Electoral district in Lebanon, 1953

Beirut V – Minet El Hosn was an electoral district in Lebanon, used in the 1953 parliamentary election. The electoral district covered three neighbourhoods of Beirut and elected a Minorities parliamentarian. Joseph Chader of the Kataeb Party was elected from the district in 1953.

==New election law==
The 1953 election was the first parliamentary election in Lebanon with a new electoral system which allowed candidates to win with a plurality of votes, rather than requiring a second round. Female universal suffrage was introduced whilst voting was made compulsory for men, as per the November 1952 Election Law. Moreover, the number of seats in the parliament was reduced from 77 to 44. Most of the electoral districts now elected only a single parliamentarian, rather than the usual system in Lebanon where several parliamentarians are elected from a larger district. The November 1952 Election Law had also abolished the separate seat for Armenian Catholics.

Beirut V - Minet el Hosn covered three neighbourhoods (quartiers) of the capital Beirut; Minet El Hosn, Dar Mreisse and Port. The district elected a single parliamentarian, belonging to Minorities. The district had 13,890 registered voters.

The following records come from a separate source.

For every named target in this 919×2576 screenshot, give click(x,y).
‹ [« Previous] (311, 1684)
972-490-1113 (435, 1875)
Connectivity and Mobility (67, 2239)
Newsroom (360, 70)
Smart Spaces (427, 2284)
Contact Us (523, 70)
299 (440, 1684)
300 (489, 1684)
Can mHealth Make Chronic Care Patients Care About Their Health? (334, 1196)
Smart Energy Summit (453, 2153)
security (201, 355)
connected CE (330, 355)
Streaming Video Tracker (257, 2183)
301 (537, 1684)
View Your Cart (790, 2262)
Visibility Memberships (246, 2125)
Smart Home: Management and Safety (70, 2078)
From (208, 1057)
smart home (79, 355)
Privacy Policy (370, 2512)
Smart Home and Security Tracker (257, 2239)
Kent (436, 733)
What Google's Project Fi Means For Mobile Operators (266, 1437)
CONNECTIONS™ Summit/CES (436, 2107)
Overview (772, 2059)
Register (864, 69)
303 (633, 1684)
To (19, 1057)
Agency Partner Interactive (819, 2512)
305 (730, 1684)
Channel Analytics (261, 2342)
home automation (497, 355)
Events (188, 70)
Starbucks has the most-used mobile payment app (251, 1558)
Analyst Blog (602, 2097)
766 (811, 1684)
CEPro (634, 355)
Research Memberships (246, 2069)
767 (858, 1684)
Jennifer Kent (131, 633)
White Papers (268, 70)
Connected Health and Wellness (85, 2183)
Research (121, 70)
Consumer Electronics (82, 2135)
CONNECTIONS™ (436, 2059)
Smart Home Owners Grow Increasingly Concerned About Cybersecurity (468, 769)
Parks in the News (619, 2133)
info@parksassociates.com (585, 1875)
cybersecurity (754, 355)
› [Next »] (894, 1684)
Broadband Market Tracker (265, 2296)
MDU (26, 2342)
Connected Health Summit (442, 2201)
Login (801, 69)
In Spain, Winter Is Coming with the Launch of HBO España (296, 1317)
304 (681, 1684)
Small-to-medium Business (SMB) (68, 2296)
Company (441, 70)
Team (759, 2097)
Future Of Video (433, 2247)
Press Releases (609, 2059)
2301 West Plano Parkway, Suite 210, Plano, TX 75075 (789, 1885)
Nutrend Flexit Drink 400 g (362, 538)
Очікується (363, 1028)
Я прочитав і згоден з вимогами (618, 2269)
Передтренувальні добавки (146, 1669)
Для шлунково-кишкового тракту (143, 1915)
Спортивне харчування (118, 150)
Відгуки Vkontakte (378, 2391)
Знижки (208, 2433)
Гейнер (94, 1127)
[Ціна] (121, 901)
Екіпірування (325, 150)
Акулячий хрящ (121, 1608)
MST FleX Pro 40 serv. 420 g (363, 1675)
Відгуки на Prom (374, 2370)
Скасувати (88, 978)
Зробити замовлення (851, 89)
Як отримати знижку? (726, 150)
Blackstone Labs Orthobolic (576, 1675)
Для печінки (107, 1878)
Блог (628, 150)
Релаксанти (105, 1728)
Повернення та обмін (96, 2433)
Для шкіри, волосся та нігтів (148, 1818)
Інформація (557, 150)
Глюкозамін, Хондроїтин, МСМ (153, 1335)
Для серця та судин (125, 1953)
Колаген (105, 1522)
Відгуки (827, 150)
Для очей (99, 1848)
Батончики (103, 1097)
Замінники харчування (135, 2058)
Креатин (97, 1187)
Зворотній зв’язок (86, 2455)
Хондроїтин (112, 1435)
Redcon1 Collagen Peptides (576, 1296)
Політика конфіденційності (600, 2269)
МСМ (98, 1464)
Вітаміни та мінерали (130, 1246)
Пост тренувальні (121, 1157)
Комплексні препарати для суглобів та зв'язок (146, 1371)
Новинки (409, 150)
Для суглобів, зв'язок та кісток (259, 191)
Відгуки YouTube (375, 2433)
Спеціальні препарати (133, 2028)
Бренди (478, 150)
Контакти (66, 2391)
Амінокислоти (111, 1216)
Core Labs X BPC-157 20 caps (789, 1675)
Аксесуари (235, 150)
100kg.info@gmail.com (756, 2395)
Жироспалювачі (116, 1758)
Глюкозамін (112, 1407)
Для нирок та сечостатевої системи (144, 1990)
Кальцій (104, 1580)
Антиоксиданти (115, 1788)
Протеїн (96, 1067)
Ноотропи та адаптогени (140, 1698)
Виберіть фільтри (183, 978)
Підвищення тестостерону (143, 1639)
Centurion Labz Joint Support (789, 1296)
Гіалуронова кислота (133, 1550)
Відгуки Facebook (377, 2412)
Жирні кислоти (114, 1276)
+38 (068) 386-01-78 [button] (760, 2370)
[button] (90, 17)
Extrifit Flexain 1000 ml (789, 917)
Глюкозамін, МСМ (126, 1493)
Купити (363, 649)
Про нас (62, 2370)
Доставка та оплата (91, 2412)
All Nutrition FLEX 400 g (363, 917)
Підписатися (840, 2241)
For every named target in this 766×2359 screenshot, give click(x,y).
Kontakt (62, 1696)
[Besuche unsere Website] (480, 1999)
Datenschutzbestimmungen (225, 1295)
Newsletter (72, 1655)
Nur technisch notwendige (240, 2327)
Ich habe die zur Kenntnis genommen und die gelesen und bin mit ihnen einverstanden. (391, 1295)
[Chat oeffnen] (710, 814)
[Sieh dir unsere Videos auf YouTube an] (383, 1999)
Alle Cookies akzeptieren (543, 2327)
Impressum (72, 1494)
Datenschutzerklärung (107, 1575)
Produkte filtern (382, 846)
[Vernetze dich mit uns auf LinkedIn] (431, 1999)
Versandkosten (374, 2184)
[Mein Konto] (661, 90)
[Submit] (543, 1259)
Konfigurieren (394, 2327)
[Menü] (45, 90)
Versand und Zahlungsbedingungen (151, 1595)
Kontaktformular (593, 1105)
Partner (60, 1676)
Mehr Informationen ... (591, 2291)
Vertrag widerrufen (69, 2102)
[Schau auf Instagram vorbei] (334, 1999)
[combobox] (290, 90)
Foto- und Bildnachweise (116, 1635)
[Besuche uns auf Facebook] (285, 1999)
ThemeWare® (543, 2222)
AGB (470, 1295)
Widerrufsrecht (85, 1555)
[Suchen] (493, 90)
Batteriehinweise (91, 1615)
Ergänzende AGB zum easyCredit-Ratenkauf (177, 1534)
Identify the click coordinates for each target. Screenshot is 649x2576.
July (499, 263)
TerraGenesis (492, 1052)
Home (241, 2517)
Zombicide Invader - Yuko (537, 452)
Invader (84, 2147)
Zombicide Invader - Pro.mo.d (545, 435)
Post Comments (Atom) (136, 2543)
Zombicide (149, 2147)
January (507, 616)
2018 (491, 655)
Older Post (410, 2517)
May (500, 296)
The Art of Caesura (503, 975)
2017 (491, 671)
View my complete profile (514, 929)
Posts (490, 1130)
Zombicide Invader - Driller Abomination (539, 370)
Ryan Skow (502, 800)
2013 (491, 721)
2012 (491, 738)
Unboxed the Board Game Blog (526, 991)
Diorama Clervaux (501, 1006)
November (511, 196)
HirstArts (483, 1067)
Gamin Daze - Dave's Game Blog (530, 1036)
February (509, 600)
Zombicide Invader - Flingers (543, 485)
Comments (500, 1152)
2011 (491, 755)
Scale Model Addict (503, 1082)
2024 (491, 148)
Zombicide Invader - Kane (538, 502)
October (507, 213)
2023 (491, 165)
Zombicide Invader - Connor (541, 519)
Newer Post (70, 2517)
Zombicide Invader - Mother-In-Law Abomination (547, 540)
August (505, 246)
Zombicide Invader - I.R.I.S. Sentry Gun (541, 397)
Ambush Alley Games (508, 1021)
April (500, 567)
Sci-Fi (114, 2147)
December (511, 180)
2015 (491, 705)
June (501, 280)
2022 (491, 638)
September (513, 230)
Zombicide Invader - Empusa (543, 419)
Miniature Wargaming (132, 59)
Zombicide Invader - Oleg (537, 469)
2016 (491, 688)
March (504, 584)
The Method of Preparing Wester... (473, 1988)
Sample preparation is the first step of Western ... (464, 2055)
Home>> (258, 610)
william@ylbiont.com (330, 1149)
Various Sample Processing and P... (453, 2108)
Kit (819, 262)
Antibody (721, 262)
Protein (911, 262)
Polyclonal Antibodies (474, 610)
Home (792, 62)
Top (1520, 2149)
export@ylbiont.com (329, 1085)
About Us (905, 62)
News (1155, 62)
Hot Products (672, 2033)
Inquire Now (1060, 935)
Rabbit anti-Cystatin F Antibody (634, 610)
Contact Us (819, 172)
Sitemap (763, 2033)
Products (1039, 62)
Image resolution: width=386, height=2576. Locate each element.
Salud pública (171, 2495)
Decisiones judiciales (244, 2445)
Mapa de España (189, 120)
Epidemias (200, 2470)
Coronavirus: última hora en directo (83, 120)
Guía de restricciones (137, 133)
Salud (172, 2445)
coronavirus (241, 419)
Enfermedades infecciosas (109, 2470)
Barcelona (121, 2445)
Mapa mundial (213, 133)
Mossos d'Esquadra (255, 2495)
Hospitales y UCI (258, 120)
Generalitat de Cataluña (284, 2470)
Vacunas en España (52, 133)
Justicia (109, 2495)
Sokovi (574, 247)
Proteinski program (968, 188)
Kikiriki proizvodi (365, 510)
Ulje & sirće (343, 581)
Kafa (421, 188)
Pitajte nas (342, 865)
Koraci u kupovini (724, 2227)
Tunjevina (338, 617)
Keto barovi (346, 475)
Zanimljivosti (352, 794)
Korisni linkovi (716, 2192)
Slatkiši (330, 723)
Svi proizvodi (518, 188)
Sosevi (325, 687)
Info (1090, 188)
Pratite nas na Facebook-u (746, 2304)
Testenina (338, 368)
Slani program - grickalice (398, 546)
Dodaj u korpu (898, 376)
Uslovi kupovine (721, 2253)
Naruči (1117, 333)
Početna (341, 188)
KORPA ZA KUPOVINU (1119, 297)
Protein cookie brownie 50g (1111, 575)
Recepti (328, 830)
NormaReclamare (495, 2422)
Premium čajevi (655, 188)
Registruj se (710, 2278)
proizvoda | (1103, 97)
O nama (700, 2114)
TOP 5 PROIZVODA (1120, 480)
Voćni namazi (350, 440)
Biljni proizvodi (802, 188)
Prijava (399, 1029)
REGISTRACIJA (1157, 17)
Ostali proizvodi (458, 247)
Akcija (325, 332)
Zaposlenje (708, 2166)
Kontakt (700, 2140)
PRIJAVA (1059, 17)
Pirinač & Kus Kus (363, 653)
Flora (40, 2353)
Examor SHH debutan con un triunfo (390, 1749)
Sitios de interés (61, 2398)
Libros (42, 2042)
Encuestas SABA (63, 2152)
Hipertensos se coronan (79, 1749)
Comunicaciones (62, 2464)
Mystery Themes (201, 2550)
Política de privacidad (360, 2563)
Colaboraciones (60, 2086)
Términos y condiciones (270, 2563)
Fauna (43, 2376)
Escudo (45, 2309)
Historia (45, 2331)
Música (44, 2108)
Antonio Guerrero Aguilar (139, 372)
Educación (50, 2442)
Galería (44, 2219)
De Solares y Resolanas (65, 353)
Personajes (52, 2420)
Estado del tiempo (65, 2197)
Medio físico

==Candidates in 1953 election==
The contenders for the Beirut V seat were Joseph Chader, Edmond Rabbath, Farid Jubran, Chafic Nassif and Jemil Attié.

===Joseph Chader===
Chader was the vice chairman of the Kataeb Party. He had won the Armenian Catholic seat in the 1951 parliamentary election. As the Kataeb Party had suffered a backlash in the 1951 election, it only fielded two candidates in 1953, Chader and Maurice Gemayel in Beirut II (Achrafieh-Rmeil-Saifi). Chader had the support from a large part of the Jewish community, which tended to support the Kataeb Party.

===Edmond Rabbath===
Rabbath was the candidate of the National Call Party. Born in Aleppo and educated at the Sorbonne in Paris, he had been one of the architects of the 1928 Syrian constitution. He was a prominent Syrian nationalist. Rabbath had been a leading figure in the National Bloc in Syria in the 1930s. Before the 1953 election he had become a Lebanese citizen. His candidature was supported by the Syriac Catholic Patriarch Ignatius Gabriel I Tappouni.

===Chafic Nassif===
Nassif had been one of the founders of the Kataeb Party. But he left the party and became a follower of Camille Chamoun. He was a lawyer by profession.

===Farid Jubran===
Jubran, a Latin Catholic, was one of the co-founders of the Progressive Socialist Party.

==Voting==
Chader won the seat, obtaining 2,081 votes (40.9%). Rabbath got 1,922 votes (37.8%), Nassif 1,097 votes (21.6%), Jubran 646 votes (12.7%) and Attié 55 votes (1.1%). 41.8% of the registered voters cast their votes.

In the subsequent 1957 parliamentary election, multi-member electoral districts were reintroduced. The neighbourhoods of the 1953 Beirut V district were included in the Muslim-dominated second district of Beirut.